> **Activity**
Using the records below, copy every line that holds the string "computer".

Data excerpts

◆ ◆ ◆ ◆ ◆ ◆ ◆

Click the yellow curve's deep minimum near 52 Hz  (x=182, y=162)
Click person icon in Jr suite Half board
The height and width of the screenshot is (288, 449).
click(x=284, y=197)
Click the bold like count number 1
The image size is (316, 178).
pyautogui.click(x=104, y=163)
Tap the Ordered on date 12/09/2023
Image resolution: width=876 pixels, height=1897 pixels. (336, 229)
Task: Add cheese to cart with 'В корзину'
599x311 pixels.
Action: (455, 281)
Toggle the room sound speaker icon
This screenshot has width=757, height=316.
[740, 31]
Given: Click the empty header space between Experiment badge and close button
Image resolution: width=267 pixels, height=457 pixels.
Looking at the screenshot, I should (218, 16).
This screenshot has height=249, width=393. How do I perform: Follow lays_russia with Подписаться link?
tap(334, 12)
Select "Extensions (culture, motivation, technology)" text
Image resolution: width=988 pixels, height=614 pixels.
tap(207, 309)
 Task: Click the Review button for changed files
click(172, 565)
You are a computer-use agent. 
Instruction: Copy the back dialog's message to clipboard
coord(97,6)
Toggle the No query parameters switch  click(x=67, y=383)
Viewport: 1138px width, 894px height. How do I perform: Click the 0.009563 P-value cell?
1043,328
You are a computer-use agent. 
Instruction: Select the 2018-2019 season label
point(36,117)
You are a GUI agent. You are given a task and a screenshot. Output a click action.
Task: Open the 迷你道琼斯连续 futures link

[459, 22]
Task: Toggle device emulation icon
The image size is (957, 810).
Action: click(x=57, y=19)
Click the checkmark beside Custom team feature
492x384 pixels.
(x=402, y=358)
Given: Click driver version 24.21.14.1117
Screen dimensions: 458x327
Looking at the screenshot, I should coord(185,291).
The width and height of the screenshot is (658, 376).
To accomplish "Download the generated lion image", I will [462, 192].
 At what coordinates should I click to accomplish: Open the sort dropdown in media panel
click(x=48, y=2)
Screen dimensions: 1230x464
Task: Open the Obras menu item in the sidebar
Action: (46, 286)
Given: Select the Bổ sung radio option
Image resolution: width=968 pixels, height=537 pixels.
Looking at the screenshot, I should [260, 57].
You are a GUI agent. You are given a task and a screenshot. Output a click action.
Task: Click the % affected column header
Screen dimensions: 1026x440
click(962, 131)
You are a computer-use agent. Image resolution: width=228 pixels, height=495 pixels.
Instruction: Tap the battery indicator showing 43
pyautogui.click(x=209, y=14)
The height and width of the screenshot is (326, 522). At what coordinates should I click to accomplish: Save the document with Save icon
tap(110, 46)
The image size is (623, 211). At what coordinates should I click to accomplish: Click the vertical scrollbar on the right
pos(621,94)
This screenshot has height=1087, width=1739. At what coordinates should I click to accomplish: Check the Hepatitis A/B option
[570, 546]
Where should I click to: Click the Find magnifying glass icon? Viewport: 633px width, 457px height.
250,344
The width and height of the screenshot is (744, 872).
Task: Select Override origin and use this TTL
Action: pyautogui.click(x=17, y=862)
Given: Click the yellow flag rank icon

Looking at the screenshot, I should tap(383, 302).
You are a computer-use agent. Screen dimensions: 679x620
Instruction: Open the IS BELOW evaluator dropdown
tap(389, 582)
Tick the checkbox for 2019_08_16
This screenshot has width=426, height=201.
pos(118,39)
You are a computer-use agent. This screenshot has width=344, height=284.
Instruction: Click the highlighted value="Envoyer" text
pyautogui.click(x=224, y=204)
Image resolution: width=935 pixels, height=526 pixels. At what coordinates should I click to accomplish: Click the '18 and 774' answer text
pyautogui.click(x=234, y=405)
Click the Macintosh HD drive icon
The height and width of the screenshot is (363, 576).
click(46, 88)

◆ ◆ ◆ ◆ ◆ ◆ ◆

> **Response to the exercise**
You are a computer-use agent. 
You are a computer-use agent. 
You are a computer-use agent. Image resolution: width=228 pixels, height=495 pixels.
You are a computer-use agent. Screen dimensions: 679x620
You are a computer-use agent. This screenshot has width=344, height=284.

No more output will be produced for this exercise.